It is preferable to use what has sufficient constant chemical-wear-resistant material for the partition wall formation metal mold | die which concerns on this invention, and a cemented carbide is the typical example. In actual processing, in order to cope with the gas generated during processing of the mold, the material of the mold must have a certain chemical resistance property, and wear resistance is required to maintain a consistently accurate shape when the partition wall formation process according to the present invention is repeated. Should be provided. Carbide alloys may be cited as one having such properties. Alternatively, in addition to the cemented carbide, glass, silicon (silicon wafer), silicon carbide, and the like can be completed in addition to the cemented carbide.

By going through the above process, the completed mold is shown in FIG. In the mold 31 shown in Fig. 3A, a groove 33 corresponding to a gap between the partition walls 64 (see Fig. 7) in the bottom plate grass to be completed is formed by the dicing saw blade described above. In the mold 32 shown in FIG. 3B, the groove 34 corresponding to the partition wall 64 (see FIG. 7) of the bottom plate grass to be completed is completed by the dicing saw blade.

As such, when the mold 31 is completed, a process of molding a flexible mold using a ductile material is performed. First, the present invention will be described through a process of forming a silicone rubber mold as an exemplary embodiment of a flexible mold.

When the molds 31 and 32 are completed through the above process, the silicon rubber molds 41 and 42 are formed of a silicon rubber material by using the grooves 33 and 34 processed in the process (see FIG. 9). Step 120).

Forming the silicon rubber mold 41 shown in FIG. 4A is completed by pouring a liquid silicon rubber on the upper part of the metal mold 31 of FIG. 3A. Looking at this process, after completely diluting a predetermined ratio (for example, about 10% by weight) of the curing material in the silicone rubber, and then at an appropriate temperature (for example, about 38 ℃), the upper portion of the mold 31 Poured, when a predetermined time (for example, about 24 hours) elapses, the silicon rubber mold 41 can be completed.

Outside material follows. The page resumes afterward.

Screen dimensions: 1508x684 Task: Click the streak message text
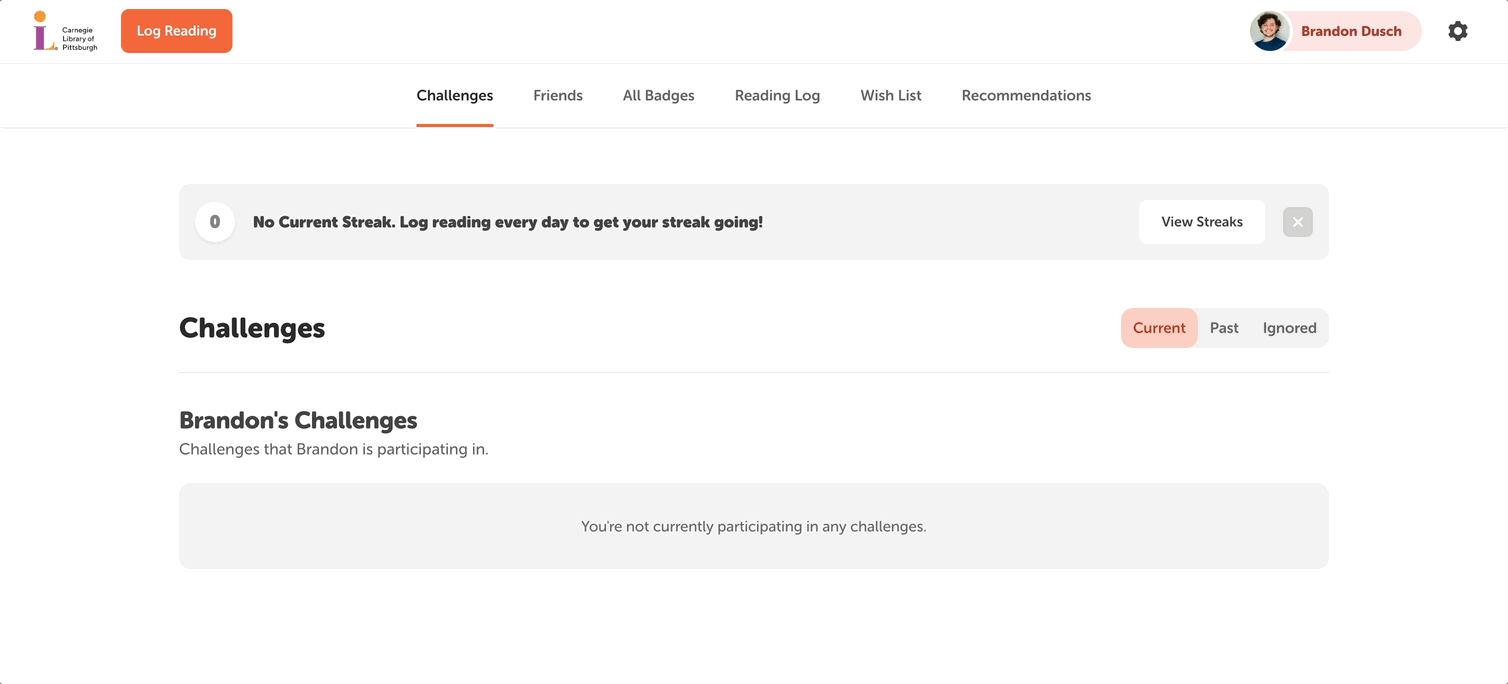508,221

Since the grooves 33 of the mold 31 shown in FIG. 3A correspond to the gaps between the partition walls 64 (see FIG. 7) of the bottom plate grass, the mold 31 is actually shown in FIG. 4A. As shown in FIG. 6, the silicon rubber mold 41 completed by using the above can directly form the partition 64 of the bottom plate grass 62. Therefore, the partition wall forming groove 43 which can form the partition wall of the bottom plate grass of a PDP is completed in the lower surface of the silicon rubber mold 41 completed using the metal mold 31 shown in FIG. 3A.

When the silicon rubber mold 42 is made primarily by the above-described method using the mold 32 shown in Fig. 3B, the silicon rubber mold 42 as shown in Fig. 4B is completed. Since the grooves 44 formed on the bottom surface of the silicon rubber mold 42 correspond to the gaps between the partition walls, the silicon rubber mold 42 cannot directly form the partition wall of the bottom plate grass, and thus is shown in FIG. 5. You will go through the same process once again.

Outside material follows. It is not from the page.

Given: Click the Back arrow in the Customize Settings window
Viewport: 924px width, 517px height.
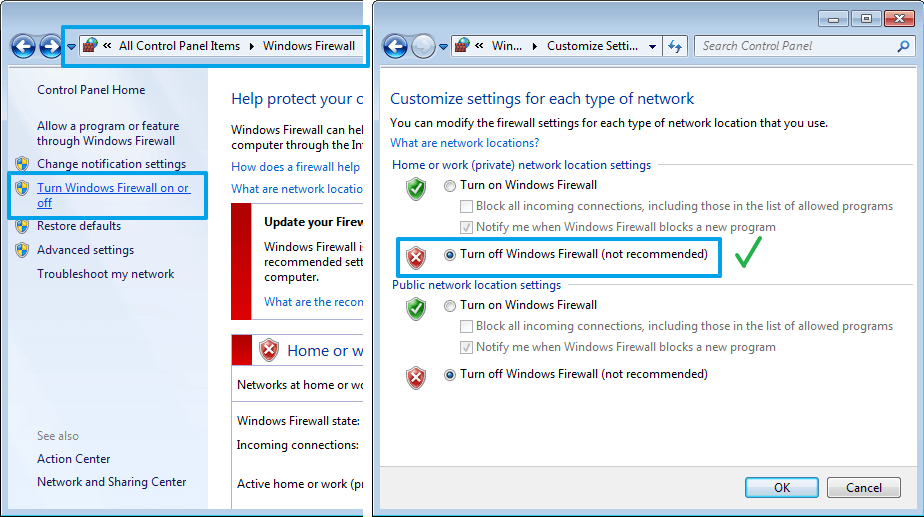Looking at the screenshot, I should 395,46.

That is, as shown in FIG. 4B, when the silicon rubber mold 51 is completed once again using the silicon rubber mold 42 in the state shown in FIG. 4B, the silicon rubber mold 51 is substantially shown in FIG. 4A. It becomes the same shape as the silicon rubber mold 41 of.

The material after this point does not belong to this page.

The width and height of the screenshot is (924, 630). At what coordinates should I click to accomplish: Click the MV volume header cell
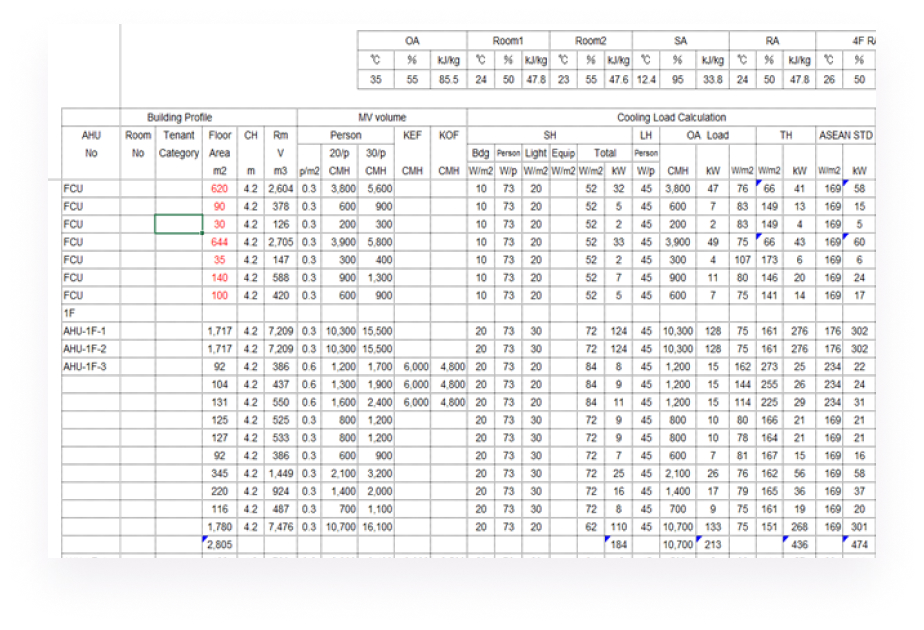(x=383, y=119)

Here, since the mold 32 shown in FIG. 3B forms the grooves 34 corresponding to the partition walls of the lower plate glass of the PDP, the silicon rubber mold 42 is primarily formed, and then, once again, After the secondary process of forming the silicon rubber mold 51 shown in FIG. 5 using the silicon rubber mold 42, the silicon rubber mold 51 capable of forming a partition on the bottom plate grass of the PDP is completed. Will be. In the process of transferring the silicon rubber mold 51 using silicon of the same material as described above, the release agent film 52 is required to secure the release property between the silicon rubber mold 42 and the silicon rubber mold 51. Done. Therefore, as shown in FIG. 5, in the case of completing the silicone rubber mold over the secondary, the release agent film 52 is formed on the boundary line of each silicone rubber mold, and then the silicone rubber mold ( 51) The process of forming will have to go on.

As shown in FIG. 6, the silicon rubber molds 41 and 51 completed through the above process can be seen that the partition wall forming groove 43 is provided on the lower surface thereof.

In the above, the present invention has been described through an embodiment in which the silicon rubber molds 41 and 51 are completed using the mold 31. However, in the present invention, the mold used for molding the bottom plate grass of the PDP cannot be limited to the silicon rubber mold. As long as it has a certain flexibility, such as silicone rubber mold, it is also possible to mold the mold using a different material.

For example, a synthetic resin mold having a certain flexibility may be used instead of the silicone rubber mold. Molding the synthetic resin mold may be configured in almost the same manner as described above. In the case of using the synthetic resin mold, when the mold is made of the synthetic resin because mold release is necessary in the process for forming the mold described above or in the process of forming the bottom plate grass of the PDP using graspers as described below. It is most preferable that the molding is made of a synthetic resin material to ensure releasability. Therefore, it will be most preferable to use a fluorine resin such as, for example, PTEE, PFA, FEP, ETFE and the like. And when molding a mold using a synthetic resin, of course, it must be selected to satisfy the conditions, such as heat resistance required in the whole process according to the present invention.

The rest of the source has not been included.